Being an expert witness in a lawsuit can be financial rewarding and impactful.
To wit, a jury delivered a $242M verdict on May 10 in favor of plaintiff IPA Technologies in a federal patent infringement lawsuit against Microsoft. The jury found that Microsoft’s Cortana virtual assistant infringed a patented invention conceived in the late 90’s by researchers at SRI International, a nonprofit spinoff of Stanford University. Quandary Peak Research, a software analysis firm based in Los Angeles, analyzed Cortana’s source code on behalf of IPA. At trial, Quandary Peak’s analysis and findings featured heavily in the testimony of IPA’s infringement expert, Dr. Nenad Medvidovic.

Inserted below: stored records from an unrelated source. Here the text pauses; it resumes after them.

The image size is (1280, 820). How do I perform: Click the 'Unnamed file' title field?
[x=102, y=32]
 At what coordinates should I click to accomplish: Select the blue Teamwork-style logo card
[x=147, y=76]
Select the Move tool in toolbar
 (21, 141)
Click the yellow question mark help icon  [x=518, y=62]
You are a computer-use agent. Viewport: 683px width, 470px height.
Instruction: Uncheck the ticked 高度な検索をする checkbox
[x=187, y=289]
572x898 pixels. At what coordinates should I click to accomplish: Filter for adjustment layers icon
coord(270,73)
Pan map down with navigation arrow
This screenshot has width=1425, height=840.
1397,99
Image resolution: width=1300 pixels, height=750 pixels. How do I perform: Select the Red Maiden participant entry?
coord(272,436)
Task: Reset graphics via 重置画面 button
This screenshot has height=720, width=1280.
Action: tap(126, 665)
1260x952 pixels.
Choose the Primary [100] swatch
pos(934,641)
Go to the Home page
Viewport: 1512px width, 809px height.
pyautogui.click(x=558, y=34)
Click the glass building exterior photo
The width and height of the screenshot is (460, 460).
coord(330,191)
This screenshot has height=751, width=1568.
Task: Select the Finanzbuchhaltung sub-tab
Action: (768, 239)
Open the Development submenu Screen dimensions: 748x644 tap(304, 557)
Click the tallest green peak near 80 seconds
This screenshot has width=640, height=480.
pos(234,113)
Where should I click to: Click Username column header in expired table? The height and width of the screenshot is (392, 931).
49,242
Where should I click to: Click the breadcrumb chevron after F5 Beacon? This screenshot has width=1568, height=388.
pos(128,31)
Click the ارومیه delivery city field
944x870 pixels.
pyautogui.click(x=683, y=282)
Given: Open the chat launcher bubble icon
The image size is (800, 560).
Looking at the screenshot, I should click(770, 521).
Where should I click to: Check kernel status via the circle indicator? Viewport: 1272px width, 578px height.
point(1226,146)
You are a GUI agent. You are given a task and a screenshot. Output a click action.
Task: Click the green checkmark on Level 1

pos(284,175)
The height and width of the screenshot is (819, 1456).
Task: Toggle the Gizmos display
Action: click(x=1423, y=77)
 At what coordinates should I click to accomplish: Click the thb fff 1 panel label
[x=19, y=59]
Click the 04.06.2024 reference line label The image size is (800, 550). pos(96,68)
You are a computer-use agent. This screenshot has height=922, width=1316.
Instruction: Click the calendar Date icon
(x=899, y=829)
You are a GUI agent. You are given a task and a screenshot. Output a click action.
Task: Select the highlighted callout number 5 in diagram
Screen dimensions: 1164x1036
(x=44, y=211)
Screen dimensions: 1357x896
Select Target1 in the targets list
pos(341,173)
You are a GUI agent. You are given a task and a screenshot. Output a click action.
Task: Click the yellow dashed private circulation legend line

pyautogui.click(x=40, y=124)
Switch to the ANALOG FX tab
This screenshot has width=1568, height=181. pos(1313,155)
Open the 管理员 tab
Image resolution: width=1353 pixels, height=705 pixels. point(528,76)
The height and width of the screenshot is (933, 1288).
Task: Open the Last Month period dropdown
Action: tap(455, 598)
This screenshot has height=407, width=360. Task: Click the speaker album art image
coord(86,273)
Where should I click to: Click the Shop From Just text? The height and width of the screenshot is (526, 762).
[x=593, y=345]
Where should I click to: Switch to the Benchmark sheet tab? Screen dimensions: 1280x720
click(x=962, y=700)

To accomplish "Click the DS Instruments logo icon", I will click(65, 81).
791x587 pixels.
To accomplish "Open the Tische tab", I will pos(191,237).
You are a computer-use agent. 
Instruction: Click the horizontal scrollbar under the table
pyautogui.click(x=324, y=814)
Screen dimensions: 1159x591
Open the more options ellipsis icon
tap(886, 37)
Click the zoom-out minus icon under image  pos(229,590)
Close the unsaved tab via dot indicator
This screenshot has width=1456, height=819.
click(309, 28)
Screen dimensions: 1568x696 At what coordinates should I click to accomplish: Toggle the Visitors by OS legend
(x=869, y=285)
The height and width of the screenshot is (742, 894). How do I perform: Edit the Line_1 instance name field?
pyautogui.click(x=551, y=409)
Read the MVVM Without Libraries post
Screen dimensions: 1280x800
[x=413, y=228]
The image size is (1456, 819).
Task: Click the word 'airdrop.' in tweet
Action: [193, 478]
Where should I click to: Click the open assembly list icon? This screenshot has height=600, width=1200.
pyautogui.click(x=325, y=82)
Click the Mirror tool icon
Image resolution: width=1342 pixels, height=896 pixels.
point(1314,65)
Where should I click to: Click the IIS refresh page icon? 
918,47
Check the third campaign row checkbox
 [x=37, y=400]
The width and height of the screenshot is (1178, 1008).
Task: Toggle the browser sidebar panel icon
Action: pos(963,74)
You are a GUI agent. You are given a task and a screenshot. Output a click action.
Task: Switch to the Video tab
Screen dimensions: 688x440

The patent claims at issue in the case, IPA Technologies Inc. v. Microsoft Corporation, involved methods for using “autonomous electronic agents” for “cooperative task completion.” Various elements of the patented methods relate to the system’s internal design, and a look under the hood at Cortana’s proprietary and confidential source code was necessary to determine whether Cortana included those design elements. Two source code analysis experts from Quandary Peak, Drs. George Edwards and Jae Young Bang, collaborated closely with Medvidovic over a period of several years to analyze Cortana’s source code in detail.
On the third day of the one-week trial, Medvidovic took the stand to explain his infringement opinions to the jury. Medvidovic opined that Microsoft infringed three claims of U.S. Patent No. 7,069,560, also known as the ‘560 Patent. In his testimony, Medvidovic noted the essential role the source code analysis played in establishing Microsoft’s infringement. Medvidovic specifically credited Quandary Peak’s work on the case and described Edwards and Bang as “brilliant” source code analysts.
Medvidovic also used Quandary Peak’s analysis to rebut Microsoft’s arguments. In particular, Microsoft’s legal team and experts advanced a theory that Microsoft did not infringe the asserted claims because Cortana did not receive a service request “adhering to an interagent communication language,” or ICL, which is a required element of the invention claimed in the ‘560 Patent. Microsoft argued that the service request received by Cortana was not recited in an ICL. However, Medvidovic explained to the jury that based on the source code identified by Quandary Peak, Cortana’s service request was recited in an ICL because it adhered to a particular set of structural rules and included parameters consistent with the ‘560 Patent’s written description.
A second non-infringement argument advanced by Microsoft was that the alleged agents within Cortana, which were known internally at Microsoft as “skills,” were not autonomous as required by the ‘560 Patent. Microsoft called witnesses who testified that Cortana’s skills were not autonomous because they were dependent on an internal component of Cortana known as Cortex. To rebut Microsoft’s assertion, Medvidovic again relied on technical documents and source code evidence unearthed by Quandary Peak’s experts, Edwards and Bang. Medvidovic used that evidence to support his opinion that Cortana’s skills met the patent’s definition of autonomous agents, as that term would have been understood by a person of ordinary skill in the field at the time of the invention in 1999.
Under applicable U.S. law, the lifespan of the ‘560 Patent was 20 years from its first disclosure to the U.S. Patent Office. As a result, the ‘560 Patent expired in January 2019. The time period at issue in the trial was the five-year interval between Cortana’s first public release in 2014 and the patent’s expiration in 2019. During that time, users accessed Cortana from phones, tablets, laptops, and desktop computers running the Windows 10 operating system. Because the patent has now expired, there is no possibility of ongoing infringement, and the trial was solely focused on whether Microsoft owed damages for past infringement.
Dr. Edwards, who is Quandary Peak’s President and Principal Computer Scientist, is an expert in software and source code analysis, having worked on scores of intellectual property lawsuits. His expertise and source code analysis skills are generally applicable to all types of software, including mobile apps, websites, digital media, embedded systems, enterprise architectures, and databases. Edwards received his Ph.D. in computer science from the University of Southern California in 2010. Fittingly, his Ph.D. research focused on software analysis methods and tools, and he later leveraged that expertise by going on to co-found Quandary Peak in 2012.
Dr. Bang joined Quandary Peak in 2019. As Director of Software Development, he leads the development of Quandary Peak’s software analysis tools, such as the Simian Similarity Analyzer. As a Senior Computer Scientist, he has reverse-engineered and analyzed software designs in a variety of complex, real-world systems. Bang also holds a position on the faculty at the University of Southern California (USC), where he teaches graduate-level software engineering classes. He received his Ph.D. in computer science from USC in 2015.